== Pixel coordinate grounding data ==
- Opening Delimiter -

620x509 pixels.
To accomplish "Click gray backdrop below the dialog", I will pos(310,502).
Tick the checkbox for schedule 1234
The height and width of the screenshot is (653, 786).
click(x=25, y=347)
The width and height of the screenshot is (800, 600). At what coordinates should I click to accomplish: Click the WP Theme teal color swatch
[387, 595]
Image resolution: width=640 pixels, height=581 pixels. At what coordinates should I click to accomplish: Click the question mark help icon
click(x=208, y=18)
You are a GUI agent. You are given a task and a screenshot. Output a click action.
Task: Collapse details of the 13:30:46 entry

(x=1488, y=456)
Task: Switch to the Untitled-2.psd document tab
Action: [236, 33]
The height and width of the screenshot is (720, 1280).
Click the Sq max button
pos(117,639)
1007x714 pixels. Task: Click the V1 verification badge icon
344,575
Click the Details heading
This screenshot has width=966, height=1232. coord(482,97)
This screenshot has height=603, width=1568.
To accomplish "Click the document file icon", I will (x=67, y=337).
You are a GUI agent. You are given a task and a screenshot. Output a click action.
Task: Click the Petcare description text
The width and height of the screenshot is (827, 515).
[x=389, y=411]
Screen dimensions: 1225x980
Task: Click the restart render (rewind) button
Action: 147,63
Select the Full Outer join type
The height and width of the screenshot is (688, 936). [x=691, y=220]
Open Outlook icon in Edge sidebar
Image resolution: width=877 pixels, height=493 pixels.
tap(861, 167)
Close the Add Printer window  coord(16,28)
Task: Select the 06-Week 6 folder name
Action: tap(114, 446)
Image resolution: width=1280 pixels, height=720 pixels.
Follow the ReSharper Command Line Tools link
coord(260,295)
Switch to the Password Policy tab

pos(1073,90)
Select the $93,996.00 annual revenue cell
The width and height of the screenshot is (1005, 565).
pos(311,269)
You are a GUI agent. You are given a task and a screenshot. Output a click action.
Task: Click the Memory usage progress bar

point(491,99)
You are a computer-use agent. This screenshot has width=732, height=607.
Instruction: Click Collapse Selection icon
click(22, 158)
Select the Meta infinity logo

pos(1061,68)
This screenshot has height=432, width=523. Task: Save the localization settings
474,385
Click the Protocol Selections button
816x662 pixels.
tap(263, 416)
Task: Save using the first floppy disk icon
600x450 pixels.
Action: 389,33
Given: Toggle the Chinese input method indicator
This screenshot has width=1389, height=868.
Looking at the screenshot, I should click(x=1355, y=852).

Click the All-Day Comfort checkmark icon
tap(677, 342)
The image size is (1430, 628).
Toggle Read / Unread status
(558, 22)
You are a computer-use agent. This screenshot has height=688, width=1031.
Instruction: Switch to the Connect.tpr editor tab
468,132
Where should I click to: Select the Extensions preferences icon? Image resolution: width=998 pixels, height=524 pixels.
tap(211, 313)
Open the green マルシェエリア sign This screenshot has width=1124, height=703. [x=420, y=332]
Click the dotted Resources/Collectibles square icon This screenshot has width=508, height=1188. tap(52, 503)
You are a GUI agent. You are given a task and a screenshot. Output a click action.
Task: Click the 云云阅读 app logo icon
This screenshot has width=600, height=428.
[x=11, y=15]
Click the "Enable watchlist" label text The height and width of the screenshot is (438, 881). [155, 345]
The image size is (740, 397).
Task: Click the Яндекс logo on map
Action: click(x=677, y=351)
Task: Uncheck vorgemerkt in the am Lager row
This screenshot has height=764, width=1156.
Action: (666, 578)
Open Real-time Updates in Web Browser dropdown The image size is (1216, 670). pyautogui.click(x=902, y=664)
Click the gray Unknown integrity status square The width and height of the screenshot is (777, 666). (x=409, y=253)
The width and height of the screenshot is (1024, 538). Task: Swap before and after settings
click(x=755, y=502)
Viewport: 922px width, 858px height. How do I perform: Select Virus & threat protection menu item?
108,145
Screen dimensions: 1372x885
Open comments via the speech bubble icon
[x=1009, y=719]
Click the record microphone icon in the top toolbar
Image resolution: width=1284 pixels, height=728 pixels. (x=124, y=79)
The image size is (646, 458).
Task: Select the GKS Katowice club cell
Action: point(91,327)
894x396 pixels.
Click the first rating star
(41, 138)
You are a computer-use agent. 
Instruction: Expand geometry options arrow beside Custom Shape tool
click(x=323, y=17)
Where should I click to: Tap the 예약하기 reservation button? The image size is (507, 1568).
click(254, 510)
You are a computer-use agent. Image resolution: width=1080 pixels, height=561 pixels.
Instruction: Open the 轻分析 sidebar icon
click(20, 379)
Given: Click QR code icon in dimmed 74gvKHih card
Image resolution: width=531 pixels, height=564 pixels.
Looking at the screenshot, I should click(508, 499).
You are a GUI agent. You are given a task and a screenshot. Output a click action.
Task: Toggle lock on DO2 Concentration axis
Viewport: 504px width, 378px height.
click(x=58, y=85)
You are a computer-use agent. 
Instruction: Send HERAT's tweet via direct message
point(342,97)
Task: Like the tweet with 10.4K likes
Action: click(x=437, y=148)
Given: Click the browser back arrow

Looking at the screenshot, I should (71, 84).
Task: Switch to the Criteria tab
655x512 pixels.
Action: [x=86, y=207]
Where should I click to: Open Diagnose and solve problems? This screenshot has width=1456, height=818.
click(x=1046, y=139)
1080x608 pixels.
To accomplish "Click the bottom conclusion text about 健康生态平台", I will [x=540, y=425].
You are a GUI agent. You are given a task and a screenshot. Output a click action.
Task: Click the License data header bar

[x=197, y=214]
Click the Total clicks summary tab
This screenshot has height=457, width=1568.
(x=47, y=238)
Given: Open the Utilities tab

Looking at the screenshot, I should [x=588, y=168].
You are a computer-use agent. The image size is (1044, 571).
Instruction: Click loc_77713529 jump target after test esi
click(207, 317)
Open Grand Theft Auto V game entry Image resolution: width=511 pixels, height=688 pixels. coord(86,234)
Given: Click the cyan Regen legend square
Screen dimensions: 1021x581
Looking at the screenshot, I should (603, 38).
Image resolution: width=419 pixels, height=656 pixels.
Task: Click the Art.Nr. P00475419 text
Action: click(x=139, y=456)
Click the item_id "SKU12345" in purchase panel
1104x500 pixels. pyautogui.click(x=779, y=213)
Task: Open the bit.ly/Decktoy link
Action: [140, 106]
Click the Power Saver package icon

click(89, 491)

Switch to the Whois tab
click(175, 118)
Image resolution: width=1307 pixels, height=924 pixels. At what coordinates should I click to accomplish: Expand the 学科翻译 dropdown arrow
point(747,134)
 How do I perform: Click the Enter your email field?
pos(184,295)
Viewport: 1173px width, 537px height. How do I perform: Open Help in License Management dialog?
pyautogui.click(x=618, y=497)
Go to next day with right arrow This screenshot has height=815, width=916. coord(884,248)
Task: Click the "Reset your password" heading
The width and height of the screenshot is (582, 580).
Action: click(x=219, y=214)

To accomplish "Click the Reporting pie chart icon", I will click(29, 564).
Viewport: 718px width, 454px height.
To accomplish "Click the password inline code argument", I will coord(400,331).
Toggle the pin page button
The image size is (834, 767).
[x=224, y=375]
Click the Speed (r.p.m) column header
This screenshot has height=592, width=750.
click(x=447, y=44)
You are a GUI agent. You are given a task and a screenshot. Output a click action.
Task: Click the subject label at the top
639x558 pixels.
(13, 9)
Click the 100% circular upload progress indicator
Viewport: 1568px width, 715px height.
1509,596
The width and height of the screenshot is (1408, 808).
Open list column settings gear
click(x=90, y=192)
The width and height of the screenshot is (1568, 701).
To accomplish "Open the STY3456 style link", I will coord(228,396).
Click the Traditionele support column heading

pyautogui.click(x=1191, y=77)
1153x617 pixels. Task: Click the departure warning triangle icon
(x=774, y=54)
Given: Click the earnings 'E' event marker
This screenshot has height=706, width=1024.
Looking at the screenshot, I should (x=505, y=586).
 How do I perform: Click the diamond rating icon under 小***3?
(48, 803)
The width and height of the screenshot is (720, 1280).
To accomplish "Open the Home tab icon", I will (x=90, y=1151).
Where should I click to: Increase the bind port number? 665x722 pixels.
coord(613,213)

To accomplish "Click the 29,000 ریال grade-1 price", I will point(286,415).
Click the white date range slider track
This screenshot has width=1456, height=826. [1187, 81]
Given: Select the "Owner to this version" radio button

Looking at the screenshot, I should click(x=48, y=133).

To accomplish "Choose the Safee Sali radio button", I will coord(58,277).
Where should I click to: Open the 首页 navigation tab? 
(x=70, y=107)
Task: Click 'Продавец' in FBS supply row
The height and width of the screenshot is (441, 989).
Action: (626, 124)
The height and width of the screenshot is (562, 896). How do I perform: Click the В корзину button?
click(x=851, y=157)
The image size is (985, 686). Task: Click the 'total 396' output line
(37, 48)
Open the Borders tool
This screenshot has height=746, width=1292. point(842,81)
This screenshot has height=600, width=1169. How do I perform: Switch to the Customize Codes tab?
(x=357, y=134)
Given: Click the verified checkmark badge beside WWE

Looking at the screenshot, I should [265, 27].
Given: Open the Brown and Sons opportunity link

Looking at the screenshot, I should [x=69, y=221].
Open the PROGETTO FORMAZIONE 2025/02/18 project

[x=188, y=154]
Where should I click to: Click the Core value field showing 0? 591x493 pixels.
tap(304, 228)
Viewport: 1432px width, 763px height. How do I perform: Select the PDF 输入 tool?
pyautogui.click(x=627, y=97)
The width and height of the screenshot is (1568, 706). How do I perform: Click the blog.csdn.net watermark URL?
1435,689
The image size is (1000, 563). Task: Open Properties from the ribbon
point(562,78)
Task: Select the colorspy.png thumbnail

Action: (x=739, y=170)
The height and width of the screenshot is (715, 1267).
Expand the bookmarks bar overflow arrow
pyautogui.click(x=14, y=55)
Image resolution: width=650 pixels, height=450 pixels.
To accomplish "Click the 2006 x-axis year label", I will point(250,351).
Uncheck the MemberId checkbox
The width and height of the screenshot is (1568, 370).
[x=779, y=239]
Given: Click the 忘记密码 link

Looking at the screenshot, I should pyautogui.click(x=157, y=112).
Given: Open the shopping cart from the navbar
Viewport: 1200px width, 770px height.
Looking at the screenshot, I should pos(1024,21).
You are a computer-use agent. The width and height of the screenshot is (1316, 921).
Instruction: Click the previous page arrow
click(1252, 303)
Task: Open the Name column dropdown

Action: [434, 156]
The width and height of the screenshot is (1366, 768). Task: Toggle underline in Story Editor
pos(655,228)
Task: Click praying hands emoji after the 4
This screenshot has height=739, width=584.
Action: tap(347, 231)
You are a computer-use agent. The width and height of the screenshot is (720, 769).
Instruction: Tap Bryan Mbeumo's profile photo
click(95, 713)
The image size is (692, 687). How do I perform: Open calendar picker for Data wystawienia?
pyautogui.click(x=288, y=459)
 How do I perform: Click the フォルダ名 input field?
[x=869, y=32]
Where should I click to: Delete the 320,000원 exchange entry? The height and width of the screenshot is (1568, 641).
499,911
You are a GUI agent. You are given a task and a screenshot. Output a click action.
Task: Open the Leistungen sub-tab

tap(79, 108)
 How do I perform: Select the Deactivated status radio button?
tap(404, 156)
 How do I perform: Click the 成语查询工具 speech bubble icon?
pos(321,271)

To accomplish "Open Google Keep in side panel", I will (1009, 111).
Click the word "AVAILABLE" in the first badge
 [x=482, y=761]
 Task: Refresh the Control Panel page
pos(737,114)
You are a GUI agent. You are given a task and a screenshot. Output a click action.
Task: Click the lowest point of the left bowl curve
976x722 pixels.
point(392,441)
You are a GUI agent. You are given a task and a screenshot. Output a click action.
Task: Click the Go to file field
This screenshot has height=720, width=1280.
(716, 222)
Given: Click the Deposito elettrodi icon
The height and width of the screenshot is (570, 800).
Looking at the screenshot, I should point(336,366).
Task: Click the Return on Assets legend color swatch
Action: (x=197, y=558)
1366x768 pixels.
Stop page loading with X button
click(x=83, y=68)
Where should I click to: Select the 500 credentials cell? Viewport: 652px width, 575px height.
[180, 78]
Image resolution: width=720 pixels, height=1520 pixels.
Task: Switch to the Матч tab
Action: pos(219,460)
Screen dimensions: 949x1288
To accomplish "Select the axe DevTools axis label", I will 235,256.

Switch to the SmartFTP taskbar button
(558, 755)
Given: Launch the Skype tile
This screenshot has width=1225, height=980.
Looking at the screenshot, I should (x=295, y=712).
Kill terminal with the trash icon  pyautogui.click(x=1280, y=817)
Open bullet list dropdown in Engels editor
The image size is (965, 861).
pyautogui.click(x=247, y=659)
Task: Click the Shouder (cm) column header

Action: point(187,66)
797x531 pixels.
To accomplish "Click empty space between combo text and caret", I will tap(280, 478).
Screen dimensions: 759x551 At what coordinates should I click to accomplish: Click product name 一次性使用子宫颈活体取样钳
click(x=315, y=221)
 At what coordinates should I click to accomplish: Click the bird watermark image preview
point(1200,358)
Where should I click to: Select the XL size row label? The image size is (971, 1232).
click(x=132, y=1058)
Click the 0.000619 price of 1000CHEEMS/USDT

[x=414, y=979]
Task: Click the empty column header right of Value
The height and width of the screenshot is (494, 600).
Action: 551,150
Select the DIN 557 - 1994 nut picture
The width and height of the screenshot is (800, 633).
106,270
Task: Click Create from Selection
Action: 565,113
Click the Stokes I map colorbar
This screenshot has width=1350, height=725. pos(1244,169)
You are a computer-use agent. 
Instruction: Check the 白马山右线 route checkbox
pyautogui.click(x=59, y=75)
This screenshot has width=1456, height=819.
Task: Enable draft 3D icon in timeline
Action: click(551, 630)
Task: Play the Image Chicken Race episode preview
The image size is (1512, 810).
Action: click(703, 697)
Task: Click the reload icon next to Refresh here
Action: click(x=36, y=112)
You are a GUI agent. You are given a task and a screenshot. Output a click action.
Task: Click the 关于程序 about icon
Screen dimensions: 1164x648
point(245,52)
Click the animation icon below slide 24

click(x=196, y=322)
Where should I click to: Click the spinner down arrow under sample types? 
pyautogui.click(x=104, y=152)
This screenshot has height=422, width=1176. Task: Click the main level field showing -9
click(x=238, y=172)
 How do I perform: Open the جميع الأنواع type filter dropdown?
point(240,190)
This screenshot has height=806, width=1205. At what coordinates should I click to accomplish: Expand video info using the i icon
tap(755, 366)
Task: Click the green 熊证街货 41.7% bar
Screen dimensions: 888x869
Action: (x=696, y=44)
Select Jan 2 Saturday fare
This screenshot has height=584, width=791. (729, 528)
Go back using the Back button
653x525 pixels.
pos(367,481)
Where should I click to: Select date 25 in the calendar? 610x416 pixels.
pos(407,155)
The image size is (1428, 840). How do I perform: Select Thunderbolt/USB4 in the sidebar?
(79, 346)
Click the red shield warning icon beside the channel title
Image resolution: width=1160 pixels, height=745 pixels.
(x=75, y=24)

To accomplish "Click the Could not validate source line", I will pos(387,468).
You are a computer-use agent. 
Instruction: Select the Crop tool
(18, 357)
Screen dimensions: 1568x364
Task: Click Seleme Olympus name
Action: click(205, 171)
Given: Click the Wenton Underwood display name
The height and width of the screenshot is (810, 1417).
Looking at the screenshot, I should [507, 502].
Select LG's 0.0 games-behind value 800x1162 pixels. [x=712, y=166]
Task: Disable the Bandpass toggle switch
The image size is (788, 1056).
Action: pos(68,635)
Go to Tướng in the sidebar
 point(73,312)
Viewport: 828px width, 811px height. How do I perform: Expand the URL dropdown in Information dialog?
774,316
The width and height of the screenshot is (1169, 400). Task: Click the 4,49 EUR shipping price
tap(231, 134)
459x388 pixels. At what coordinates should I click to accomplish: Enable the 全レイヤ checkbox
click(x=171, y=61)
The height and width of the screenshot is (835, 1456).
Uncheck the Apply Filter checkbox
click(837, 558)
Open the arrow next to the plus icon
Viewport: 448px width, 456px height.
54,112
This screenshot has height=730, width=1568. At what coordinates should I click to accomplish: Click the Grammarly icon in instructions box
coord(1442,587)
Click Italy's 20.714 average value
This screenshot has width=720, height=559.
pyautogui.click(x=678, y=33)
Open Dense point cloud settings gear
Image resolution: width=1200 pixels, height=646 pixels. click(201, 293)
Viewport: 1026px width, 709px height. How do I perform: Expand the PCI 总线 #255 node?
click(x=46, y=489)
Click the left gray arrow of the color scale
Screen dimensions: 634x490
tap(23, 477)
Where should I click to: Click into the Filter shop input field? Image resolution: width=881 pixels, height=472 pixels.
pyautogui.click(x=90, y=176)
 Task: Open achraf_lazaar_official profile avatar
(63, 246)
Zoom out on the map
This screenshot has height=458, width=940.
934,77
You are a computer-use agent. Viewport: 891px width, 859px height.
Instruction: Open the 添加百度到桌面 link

- Closing Delimiter -

== DIRECTIONS ==
Only a number is wanted here: the count of lines in the data that contain the string "square".

== OUTPUT OF THE TASK ==
3